═══ Supplied material ═══

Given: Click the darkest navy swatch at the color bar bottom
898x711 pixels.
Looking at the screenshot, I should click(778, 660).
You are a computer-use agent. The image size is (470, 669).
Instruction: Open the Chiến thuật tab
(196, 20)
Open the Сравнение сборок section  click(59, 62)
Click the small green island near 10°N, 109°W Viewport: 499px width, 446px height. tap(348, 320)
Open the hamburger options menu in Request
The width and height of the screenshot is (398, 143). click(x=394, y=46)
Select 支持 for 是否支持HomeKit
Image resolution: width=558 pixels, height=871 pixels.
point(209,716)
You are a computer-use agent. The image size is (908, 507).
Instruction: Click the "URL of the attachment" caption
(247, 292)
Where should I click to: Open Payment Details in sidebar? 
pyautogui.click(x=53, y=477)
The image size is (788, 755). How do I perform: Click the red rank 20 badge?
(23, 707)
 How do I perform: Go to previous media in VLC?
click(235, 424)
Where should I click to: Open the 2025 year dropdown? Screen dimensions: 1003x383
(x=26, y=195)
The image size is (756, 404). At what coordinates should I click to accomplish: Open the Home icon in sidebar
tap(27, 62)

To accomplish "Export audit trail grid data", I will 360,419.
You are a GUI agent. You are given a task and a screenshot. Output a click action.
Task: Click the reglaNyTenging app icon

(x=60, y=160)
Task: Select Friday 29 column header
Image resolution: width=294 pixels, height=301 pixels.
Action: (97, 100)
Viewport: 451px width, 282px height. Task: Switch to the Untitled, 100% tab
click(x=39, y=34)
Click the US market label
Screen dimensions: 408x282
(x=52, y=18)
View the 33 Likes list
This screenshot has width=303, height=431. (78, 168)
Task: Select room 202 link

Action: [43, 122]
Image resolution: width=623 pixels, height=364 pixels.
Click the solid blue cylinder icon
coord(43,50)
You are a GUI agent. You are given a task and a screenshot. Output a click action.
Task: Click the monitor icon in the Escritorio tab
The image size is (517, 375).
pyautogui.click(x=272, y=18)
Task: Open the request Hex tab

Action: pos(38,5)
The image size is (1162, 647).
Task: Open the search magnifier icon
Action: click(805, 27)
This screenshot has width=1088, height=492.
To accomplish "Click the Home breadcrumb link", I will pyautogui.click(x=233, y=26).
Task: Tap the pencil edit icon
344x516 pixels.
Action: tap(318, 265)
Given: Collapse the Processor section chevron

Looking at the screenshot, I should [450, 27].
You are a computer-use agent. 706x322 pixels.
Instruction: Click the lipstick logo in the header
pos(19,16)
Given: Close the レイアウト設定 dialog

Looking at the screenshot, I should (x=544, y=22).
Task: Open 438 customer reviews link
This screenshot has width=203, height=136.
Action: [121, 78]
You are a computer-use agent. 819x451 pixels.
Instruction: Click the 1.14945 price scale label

═══

### The problem
Report every line in the data above in which the word "agent" appears.

### Result of this exercise
You are a computer-use agent. The image size is (470, 669).
You are a computer-use agent. The image size is (908, 507).
You are a GUI agent. You are given a task and a screenshot. Output a click action.
You are a GUI agent. You are given a task and a screenshot. Output a click action.
You are a computer-use agent. 706x322 pixels.
You are a computer-use agent. 819x451 pixels.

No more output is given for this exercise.